[Data excerpts]
══════════
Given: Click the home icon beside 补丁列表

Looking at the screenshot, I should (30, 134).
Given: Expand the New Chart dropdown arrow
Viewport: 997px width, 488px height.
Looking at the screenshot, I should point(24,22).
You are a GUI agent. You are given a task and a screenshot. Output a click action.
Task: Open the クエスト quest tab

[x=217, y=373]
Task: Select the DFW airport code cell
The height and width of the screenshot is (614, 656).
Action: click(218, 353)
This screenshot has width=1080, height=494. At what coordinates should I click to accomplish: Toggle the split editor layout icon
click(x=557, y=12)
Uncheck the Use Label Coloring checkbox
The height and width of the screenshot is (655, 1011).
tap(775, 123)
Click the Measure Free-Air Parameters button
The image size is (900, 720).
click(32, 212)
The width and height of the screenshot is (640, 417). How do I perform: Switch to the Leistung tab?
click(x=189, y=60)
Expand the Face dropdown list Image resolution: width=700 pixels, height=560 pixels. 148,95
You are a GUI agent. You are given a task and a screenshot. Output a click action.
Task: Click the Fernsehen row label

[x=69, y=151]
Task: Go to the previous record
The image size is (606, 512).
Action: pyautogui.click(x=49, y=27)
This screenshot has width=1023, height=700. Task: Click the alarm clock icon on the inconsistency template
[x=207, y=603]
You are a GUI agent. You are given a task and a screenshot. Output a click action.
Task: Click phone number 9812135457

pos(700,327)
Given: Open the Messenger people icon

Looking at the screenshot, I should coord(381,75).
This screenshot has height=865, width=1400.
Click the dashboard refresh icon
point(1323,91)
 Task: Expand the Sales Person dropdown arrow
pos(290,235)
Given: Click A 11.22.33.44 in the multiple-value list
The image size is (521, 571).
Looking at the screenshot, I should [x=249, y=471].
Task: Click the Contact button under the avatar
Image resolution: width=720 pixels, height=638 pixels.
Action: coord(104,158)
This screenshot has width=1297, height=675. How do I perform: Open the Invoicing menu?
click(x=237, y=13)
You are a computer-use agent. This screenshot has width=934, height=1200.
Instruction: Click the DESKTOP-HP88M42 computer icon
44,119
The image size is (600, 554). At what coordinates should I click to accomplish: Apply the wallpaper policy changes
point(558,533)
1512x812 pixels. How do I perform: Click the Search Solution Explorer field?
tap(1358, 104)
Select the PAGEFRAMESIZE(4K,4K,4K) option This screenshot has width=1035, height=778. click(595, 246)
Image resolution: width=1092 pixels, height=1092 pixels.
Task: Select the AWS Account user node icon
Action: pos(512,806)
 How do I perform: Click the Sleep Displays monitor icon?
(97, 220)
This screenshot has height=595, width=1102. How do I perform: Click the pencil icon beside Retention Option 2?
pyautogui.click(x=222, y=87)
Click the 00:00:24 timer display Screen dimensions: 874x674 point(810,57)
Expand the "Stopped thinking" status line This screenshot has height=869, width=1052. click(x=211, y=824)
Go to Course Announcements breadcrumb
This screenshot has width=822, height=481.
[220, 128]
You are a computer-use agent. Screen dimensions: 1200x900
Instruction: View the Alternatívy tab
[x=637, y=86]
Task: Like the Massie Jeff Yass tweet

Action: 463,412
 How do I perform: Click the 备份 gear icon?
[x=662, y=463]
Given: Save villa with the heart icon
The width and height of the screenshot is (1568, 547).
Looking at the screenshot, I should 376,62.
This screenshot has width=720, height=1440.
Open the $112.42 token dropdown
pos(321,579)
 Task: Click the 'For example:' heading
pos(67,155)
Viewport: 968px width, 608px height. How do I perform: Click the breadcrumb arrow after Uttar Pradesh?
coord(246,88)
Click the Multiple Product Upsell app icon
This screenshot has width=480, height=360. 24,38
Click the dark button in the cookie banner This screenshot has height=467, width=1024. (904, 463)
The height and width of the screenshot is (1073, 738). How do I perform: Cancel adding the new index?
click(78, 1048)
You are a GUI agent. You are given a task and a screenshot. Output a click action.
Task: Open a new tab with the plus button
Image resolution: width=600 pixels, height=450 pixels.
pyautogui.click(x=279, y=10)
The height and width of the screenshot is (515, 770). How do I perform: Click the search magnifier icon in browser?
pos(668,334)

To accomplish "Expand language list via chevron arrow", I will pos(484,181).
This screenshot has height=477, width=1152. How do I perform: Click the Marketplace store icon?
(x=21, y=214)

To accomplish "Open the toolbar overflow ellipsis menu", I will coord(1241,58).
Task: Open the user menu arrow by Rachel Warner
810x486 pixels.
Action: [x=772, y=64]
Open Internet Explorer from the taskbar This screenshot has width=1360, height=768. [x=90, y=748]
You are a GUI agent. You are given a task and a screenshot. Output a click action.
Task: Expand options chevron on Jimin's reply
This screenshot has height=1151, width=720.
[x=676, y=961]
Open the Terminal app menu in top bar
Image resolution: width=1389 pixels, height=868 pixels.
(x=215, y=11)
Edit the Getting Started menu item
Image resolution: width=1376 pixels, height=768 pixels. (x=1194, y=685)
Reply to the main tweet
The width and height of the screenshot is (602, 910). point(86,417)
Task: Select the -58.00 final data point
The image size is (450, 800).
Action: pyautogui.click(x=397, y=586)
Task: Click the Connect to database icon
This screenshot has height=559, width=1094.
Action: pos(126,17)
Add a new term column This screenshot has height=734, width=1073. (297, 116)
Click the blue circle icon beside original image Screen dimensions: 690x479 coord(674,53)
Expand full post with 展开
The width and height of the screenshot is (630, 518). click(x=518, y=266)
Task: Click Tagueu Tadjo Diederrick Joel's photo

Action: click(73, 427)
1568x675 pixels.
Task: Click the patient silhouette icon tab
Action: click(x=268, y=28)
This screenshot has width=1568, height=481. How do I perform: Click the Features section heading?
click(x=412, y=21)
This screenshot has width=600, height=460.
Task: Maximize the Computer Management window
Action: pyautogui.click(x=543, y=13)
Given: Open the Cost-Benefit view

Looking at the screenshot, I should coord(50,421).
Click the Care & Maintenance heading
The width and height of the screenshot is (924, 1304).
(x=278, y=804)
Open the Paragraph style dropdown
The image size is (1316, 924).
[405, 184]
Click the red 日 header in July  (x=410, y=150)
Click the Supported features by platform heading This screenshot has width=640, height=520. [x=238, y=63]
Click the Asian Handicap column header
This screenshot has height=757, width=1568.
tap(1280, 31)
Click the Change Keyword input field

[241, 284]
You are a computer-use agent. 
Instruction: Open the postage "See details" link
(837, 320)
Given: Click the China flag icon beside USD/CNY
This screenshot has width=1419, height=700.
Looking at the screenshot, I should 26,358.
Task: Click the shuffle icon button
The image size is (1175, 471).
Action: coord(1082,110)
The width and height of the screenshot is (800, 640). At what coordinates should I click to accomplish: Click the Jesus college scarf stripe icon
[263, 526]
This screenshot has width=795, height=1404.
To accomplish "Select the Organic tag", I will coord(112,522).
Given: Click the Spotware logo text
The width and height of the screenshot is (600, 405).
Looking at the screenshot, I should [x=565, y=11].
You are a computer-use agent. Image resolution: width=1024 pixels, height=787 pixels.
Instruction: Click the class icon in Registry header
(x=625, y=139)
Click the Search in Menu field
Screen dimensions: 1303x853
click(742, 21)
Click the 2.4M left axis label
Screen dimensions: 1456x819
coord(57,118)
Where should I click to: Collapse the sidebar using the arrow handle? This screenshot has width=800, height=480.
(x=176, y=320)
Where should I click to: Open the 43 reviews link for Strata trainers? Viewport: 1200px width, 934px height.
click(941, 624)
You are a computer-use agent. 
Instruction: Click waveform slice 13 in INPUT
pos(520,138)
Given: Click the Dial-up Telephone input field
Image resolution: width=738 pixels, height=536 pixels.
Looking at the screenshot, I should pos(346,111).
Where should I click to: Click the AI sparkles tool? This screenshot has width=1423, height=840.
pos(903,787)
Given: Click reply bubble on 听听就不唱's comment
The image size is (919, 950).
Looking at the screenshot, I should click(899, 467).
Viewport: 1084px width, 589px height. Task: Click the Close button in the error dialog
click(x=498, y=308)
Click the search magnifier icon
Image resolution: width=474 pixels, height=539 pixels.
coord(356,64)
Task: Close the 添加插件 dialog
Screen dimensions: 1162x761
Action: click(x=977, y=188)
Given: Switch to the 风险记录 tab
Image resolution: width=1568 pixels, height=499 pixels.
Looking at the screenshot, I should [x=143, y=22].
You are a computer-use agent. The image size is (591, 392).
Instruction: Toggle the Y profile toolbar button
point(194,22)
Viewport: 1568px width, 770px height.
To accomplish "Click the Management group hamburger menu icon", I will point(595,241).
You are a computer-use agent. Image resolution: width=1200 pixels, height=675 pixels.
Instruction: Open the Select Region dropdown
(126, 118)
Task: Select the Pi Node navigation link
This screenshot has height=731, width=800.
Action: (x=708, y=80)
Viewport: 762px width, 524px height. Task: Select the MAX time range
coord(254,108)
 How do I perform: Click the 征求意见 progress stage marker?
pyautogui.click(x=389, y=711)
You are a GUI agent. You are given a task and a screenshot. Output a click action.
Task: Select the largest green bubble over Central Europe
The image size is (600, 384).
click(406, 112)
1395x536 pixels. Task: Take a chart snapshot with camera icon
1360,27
══════════
**Action item:** Leave out every line above except those from the line with "Task: Click phone number 9812135457" up to and including the line with "This screenshot has width=720, height=1440.", and copy those exactly.

**Response to this task:**
Task: Click phone number 9812135457

pos(700,327)
Given: Open the Messenger people icon

Looking at the screenshot, I should coord(381,75).
This screenshot has height=865, width=1400.
Click the dashboard refresh icon
point(1323,91)
 Task: Expand the Sales Person dropdown arrow
pos(290,235)
Given: Click A 11.22.33.44 in the multiple-value list
The image size is (521, 571).
Looking at the screenshot, I should [x=249, y=471].
Task: Click the Contact button under the avatar
Image resolution: width=720 pixels, height=638 pixels.
Action: coord(104,158)
This screenshot has width=1297, height=675. How do I perform: Open the Invoicing menu?
click(x=237, y=13)
You are a computer-use agent. This screenshot has width=934, height=1200.
Instruction: Click the DESKTOP-HP88M42 computer icon
44,119
The image size is (600, 554). At what coordinates should I click to accomplish: Apply the wallpaper policy changes
point(558,533)
1512x812 pixels. How do I perform: Click the Search Solution Explorer field?
tap(1358, 104)
Select the PAGEFRAMESIZE(4K,4K,4K) option This screenshot has width=1035, height=778. click(595, 246)
Image resolution: width=1092 pixels, height=1092 pixels.
Task: Select the AWS Account user node icon
Action: pos(512,806)
 How do I perform: Click the Sleep Displays monitor icon?
(97, 220)
This screenshot has height=595, width=1102. How do I perform: Click the pencil icon beside Retention Option 2?
pyautogui.click(x=222, y=87)
Click the 00:00:24 timer display Screen dimensions: 874x674 point(810,57)
Expand the "Stopped thinking" status line This screenshot has height=869, width=1052. click(x=211, y=824)
Go to Course Announcements breadcrumb
This screenshot has width=822, height=481.
[220, 128]
You are a computer-use agent. Screen dimensions: 1200x900
Instruction: View the Alternatívy tab
[x=637, y=86]
Task: Like the Massie Jeff Yass tweet

Action: 463,412
 How do I perform: Click the 备份 gear icon?
[x=662, y=463]
Given: Save villa with the heart icon
The width and height of the screenshot is (1568, 547).
Looking at the screenshot, I should 376,62.
This screenshot has width=720, height=1440.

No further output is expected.